Un modèle Geely au dernier salon de Shanghai (Chine) en avril 2017.

Un modèle Geely au dernier salon de Shanghai (Chine) en avril 2017. - STR / AFP

Il y a 10 jours, le PDG du numéro 1 chinois de l’automobile Li Shufu révélait avoir acquis près de 10% du capital de Daimler. Depuis cette date, le gouvernement allemand se mobilise pour éviter de voir leur technologie partir en Chine.

Son nom ne vous dit certainement rien. Pourtant Li Shufu est devenu en un peu plus d’une semaine, l’un des industriels les plus en vue, mais aussi les plus controversés d’Allemagne. Il est vrai qu’en acquérant 9,69 % du capital de Daimler, un des pionniers de l’automobile, le patron du constructeur chinois Geely avait fort peu de chance de passer incognito. Depuis il suscite outre-Rhin au mieux des interrogations, au pire de fortes réticences. Avec cette opération, le milliardaire parti de rien dans les années 80 est en effet devenu le premier actionnaire de Daimler.

La ministre de l'économie allemande se dit très attentive

Grâce à un chèque de 7,3 milliards d’euros, pris sur ses fonds personnels, Li Shufu a fait de Geely le numéro 1 du pack d’actionnaires de Daimler. Le constructeur automobile chinois double ainsi le fonds public koweïtien et ses 6,8% du capital du groupe allemand. Huit ans après avoir racheté le suédois Volvo, en pleine crise économique, Li Shufu a ainsi réussi ce que personne n’avait vu venir. Et surtout pas le gouvernement allemand. En début de semaine, la ministre de l’Économie, Brigitte Zypries, estimait ainsi que le gouvernement devait "rester particulièrement attentif. Si une entreprise concurrente devait rentrer au conseil de surveillance de Daimler, cela pourrait poser problème".

Extrait de données —
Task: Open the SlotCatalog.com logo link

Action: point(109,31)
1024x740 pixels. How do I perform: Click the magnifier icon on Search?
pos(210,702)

Consignes —
[1] Répondez aux questions suivantes à partir de l'article sur l'entrée de Geely au capital de Daimler.
(a) Quelle part du capital de Daimler Li Shufu a-t-il acquise ?
(b) Quelle somme a-t-il versée pour cette opération ?
(c) Quel constructeur avait-il racheté huit ans plus tôt ?
[2] Prolongez l'article sur l'entrée de Geely au capital de Daimler à partir de sa dernière phrase.
Le matériel n'est d'aucune utilité pour ce travail.

Réponses rédigées —
[1]
(a) Il a acquis 9,69 % du capital de Daimler.
(b) Il a versé 7,3 milliards d'euros, pris sur ses fonds personnels.
(c) Il avait racheté le constructeur suédois Volvo.

[2]
La ministre allemande de l'Économie a par ailleurs suggéré un durcissement des règles pour les investisseurs étrangers en Allemagne après la montée surprise du chinois Geely dans le capital du constructeur Daimler, dans un entretien à l'hebdomadaire Der Spiegel. "Nous devons toujours adapter notre droit en matière d'économie extérieure aux nouvelles évolutions, y compris le seuil à partir duquel (le gouvernement) peut examiner" une prise de participation, a déclaré la sociale-démocrate Brigitte Zypries.

"C'est déroutant", selon Carlos Ghosn

Geely n'a en effet bien loin du petit vendeur de pièces de réfrigérateur de ses débuts. "Beaucoup d’observateurs ont été surpris de voir Geely amasser ainsi discrètement une prise de participation aussi importante, relate une consultante. Et il est encore bien trop tôt pour savoir ce que le constructeur chinois compte en faire".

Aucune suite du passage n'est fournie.